Stored data entries
::::::::::

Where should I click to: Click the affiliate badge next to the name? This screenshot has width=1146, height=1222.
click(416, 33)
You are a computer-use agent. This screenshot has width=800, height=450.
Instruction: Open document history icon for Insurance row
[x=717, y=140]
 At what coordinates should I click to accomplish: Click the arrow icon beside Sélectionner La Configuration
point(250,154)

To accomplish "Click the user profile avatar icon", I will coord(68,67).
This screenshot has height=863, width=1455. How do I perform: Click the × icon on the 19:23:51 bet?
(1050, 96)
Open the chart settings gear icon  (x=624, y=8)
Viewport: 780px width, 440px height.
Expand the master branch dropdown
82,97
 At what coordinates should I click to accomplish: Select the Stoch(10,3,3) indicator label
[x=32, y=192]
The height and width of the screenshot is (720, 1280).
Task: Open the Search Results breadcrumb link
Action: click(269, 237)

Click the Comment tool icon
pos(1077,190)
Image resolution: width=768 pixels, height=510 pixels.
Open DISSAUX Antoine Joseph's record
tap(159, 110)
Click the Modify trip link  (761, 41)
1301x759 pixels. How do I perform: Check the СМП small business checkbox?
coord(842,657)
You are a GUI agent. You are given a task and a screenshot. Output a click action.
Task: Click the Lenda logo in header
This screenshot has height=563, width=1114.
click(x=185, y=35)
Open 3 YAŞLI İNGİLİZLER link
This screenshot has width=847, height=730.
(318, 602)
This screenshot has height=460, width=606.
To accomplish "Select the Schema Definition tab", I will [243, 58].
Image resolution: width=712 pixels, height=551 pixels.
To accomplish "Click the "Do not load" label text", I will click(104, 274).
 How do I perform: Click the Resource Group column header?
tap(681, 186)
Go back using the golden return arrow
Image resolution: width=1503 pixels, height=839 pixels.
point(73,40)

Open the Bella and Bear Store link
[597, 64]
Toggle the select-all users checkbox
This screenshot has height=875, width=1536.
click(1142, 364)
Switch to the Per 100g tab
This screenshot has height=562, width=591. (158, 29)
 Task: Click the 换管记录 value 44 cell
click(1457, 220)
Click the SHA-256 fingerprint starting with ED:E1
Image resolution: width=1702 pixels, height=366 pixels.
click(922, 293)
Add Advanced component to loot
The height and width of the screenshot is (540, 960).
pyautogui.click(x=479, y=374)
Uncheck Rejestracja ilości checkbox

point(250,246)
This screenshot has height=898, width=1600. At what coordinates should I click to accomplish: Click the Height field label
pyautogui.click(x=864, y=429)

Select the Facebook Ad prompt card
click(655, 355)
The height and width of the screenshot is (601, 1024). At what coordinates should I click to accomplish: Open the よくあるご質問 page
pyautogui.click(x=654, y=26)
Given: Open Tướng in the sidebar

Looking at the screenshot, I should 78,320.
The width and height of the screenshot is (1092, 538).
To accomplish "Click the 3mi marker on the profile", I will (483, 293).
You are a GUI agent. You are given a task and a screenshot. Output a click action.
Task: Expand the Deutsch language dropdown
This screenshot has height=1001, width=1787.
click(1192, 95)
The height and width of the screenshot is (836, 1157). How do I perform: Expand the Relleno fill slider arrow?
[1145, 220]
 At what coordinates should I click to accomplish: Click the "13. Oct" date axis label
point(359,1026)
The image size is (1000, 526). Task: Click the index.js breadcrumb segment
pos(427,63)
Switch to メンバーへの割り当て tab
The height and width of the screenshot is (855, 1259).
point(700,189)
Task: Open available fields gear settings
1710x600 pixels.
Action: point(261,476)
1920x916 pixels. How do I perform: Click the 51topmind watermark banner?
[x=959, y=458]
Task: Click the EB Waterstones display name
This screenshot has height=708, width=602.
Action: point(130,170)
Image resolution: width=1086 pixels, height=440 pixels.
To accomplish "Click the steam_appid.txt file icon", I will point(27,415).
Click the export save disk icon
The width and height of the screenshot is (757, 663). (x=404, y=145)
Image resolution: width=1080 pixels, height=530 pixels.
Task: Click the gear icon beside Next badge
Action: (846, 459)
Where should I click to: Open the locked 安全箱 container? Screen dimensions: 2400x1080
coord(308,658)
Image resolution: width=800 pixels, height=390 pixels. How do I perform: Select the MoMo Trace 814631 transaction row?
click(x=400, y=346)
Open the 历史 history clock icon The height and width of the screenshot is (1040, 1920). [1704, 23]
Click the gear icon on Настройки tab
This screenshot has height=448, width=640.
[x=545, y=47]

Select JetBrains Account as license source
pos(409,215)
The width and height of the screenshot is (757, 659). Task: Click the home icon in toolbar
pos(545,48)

::::::::::

EXERCISE PROMPT
Each record shown above is to be given again exactly.

OUTPUT BELOW
Where should I click to: Click the affiliate badge next to the name? This screenshot has width=1146, height=1222.
click(416, 33)
You are a computer-use agent. This screenshot has width=800, height=450.
Instruction: Open document history icon for Insurance row
[x=717, y=140]
 At what coordinates should I click to accomplish: Click the arrow icon beside Sélectionner La Configuration
point(250,154)

To accomplish "Click the user profile avatar icon", I will coord(68,67).
This screenshot has height=863, width=1455. How do I perform: Click the × icon on the 19:23:51 bet?
(1050, 96)
Open the chart settings gear icon  (x=624, y=8)
Viewport: 780px width, 440px height.
Expand the master branch dropdown
82,97
 At what coordinates should I click to accomplish: Select the Stoch(10,3,3) indicator label
[x=32, y=192]
The height and width of the screenshot is (720, 1280).
Task: Open the Search Results breadcrumb link
Action: click(269, 237)

Click the Comment tool icon
pos(1077,190)
Image resolution: width=768 pixels, height=510 pixels.
Open DISSAUX Antoine Joseph's record
tap(159, 110)
Click the Modify trip link  (761, 41)
1301x759 pixels. How do I perform: Check the СМП small business checkbox?
coord(842,657)
You are a GUI agent. You are given a task and a screenshot. Output a click action.
Task: Click the Lenda logo in header
This screenshot has height=563, width=1114.
click(x=185, y=35)
Open 3 YAŞLI İNGİLİZLER link
This screenshot has width=847, height=730.
(318, 602)
This screenshot has height=460, width=606.
To accomplish "Select the Schema Definition tab", I will [243, 58].
Image resolution: width=712 pixels, height=551 pixels.
To accomplish "Click the "Do not load" label text", I will click(104, 274).
 How do I perform: Click the Resource Group column header?
tap(681, 186)
Go back using the golden return arrow
Image resolution: width=1503 pixels, height=839 pixels.
point(73,40)

Open the Bella and Bear Store link
[597, 64]
Toggle the select-all users checkbox
This screenshot has height=875, width=1536.
click(1142, 364)
Switch to the Per 100g tab
This screenshot has height=562, width=591. (158, 29)
 Task: Click the 换管记录 value 44 cell
click(1457, 220)
Click the SHA-256 fingerprint starting with ED:E1
Image resolution: width=1702 pixels, height=366 pixels.
click(922, 293)
Add Advanced component to loot
The height and width of the screenshot is (540, 960).
pyautogui.click(x=479, y=374)
Uncheck Rejestracja ilości checkbox

point(250,246)
This screenshot has height=898, width=1600. At what coordinates should I click to accomplish: Click the Height field label
pyautogui.click(x=864, y=429)

Select the Facebook Ad prompt card
click(655, 355)
The height and width of the screenshot is (601, 1024). At what coordinates should I click to accomplish: Open the よくあるご質問 page
pyautogui.click(x=654, y=26)
Given: Open Tướng in the sidebar

Looking at the screenshot, I should 78,320.
The width and height of the screenshot is (1092, 538).
To accomplish "Click the 3mi marker on the profile", I will (483, 293).
You are a GUI agent. You are given a task and a screenshot. Output a click action.
Task: Expand the Deutsch language dropdown
This screenshot has height=1001, width=1787.
click(1192, 95)
The height and width of the screenshot is (836, 1157). How do I perform: Expand the Relleno fill slider arrow?
[1145, 220]
 At what coordinates should I click to accomplish: Click the "13. Oct" date axis label
point(359,1026)
The image size is (1000, 526). Task: Click the index.js breadcrumb segment
pos(427,63)
Switch to メンバーへの割り当て tab
The height and width of the screenshot is (855, 1259).
point(700,189)
Task: Open available fields gear settings
1710x600 pixels.
Action: point(261,476)
1920x916 pixels. How do I perform: Click the 51topmind watermark banner?
[x=959, y=458]
Task: Click the EB Waterstones display name
This screenshot has height=708, width=602.
Action: point(130,170)
Image resolution: width=1086 pixels, height=440 pixels.
To accomplish "Click the steam_appid.txt file icon", I will point(27,415).
Click the export save disk icon
The width and height of the screenshot is (757, 663). (x=404, y=145)
Image resolution: width=1080 pixels, height=530 pixels.
Task: Click the gear icon beside Next badge
Action: (846, 459)
Where should I click to: Open the locked 安全箱 container? Screen dimensions: 2400x1080
coord(308,658)
Image resolution: width=800 pixels, height=390 pixels. How do I perform: Select the MoMo Trace 814631 transaction row?
click(x=400, y=346)
Open the 历史 history clock icon The height and width of the screenshot is (1040, 1920). [1704, 23]
Click the gear icon on Настройки tab
This screenshot has height=448, width=640.
[x=545, y=47]

Select JetBrains Account as license source
pos(409,215)
The width and height of the screenshot is (757, 659). Task: Click the home icon in toolbar
pos(545,48)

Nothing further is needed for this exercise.